CN117191202A - Wireless collection calculator device - Google Patents

Abstract

The invention relates to the field of temperature acquisition and discloses a wireless acquisition calculator device, which comprises data acquisition units and calculation units, wherein the data acquisition units are in wireless connection with the calculation units; the data acquisition unit comprises a support frame, a plurality of acquisition components are mounted on the support frame, each acquisition component is connected with an adjusting component, and the adjusting component is used for adjusting the wireless acquisition calculator device provided by the invention to be close to the surface to be measured of the piece to be measured one by one in a fitting way or far away from the piece to be measured.

Description

Wireless collection calculator device

Technical Field

The invention relates to the field of temperature acquisition, in particular to a wireless acquisition calculator device.

Background

The existing temperature acquisition means are various, in order to improve the accuracy of temperature data, a temperature sensor is often adopted to detect after a detection probe is positioned in an object to be detected, when accurate temperature acquisition is carried out on some high-temperature or ultra-high-temperature workpieces, a high-temperature resistant probe is often adopted to be attached to the surface of the workpiece to carry out real-time continuous detection, but the temperature of the workpiece is too high, so that the probe can be damaged or the temperature detection sensitivity is reduced after long-time use, and the existing use requirement cannot be met.

Disclosure of Invention

In order to solve the technical problems, the invention provides a wireless acquisition calculator device.

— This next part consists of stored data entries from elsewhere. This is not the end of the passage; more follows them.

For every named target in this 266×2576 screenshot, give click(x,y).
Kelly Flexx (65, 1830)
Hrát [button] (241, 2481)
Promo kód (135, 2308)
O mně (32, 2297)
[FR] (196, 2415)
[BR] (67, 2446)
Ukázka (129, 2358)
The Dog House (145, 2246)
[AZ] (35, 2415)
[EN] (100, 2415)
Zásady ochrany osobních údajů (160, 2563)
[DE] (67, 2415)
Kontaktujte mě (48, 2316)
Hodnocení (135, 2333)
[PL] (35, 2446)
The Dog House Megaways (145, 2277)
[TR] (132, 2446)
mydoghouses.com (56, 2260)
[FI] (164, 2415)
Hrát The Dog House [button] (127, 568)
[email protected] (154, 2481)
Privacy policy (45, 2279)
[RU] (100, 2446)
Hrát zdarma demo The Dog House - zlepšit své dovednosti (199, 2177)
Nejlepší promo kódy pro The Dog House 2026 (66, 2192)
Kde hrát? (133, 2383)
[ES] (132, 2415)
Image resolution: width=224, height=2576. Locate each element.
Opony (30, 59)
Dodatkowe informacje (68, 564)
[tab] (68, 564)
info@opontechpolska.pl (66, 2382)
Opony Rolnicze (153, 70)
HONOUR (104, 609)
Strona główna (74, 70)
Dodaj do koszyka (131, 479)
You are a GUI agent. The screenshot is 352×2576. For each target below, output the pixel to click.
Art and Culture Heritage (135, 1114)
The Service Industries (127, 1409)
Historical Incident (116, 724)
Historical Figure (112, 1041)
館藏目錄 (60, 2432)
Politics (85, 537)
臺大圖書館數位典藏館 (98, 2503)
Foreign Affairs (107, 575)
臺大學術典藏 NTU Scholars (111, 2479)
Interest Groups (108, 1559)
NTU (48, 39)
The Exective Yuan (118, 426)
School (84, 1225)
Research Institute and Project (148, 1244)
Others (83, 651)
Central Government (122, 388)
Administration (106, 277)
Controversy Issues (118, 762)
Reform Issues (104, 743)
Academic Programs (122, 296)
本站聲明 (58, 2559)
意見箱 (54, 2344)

A wireless acquisition calculator device comprises data acquisition units and calculation units, wherein the data acquisition units and the calculation units are in wireless connection;

the data acquisition unit comprises a support frame, a plurality of acquisition components are mounted on the support frame, each acquisition component is connected with an adjusting component, and the adjusting component is used for adjusting each acquisition component to be close to the surface to be measured of the fitting or far away from the piece to be measured one by one.

Further: the collection assembly is installed on the supporting assembly, and the supporting assembly comprises a supporting shaft, the supporting shaft is fixedly installed on the supporting frame, each collection assembly is fixedly connected with the supporting shaft, and each collection assembly is distributed in a circumferential array around the supporting shaft.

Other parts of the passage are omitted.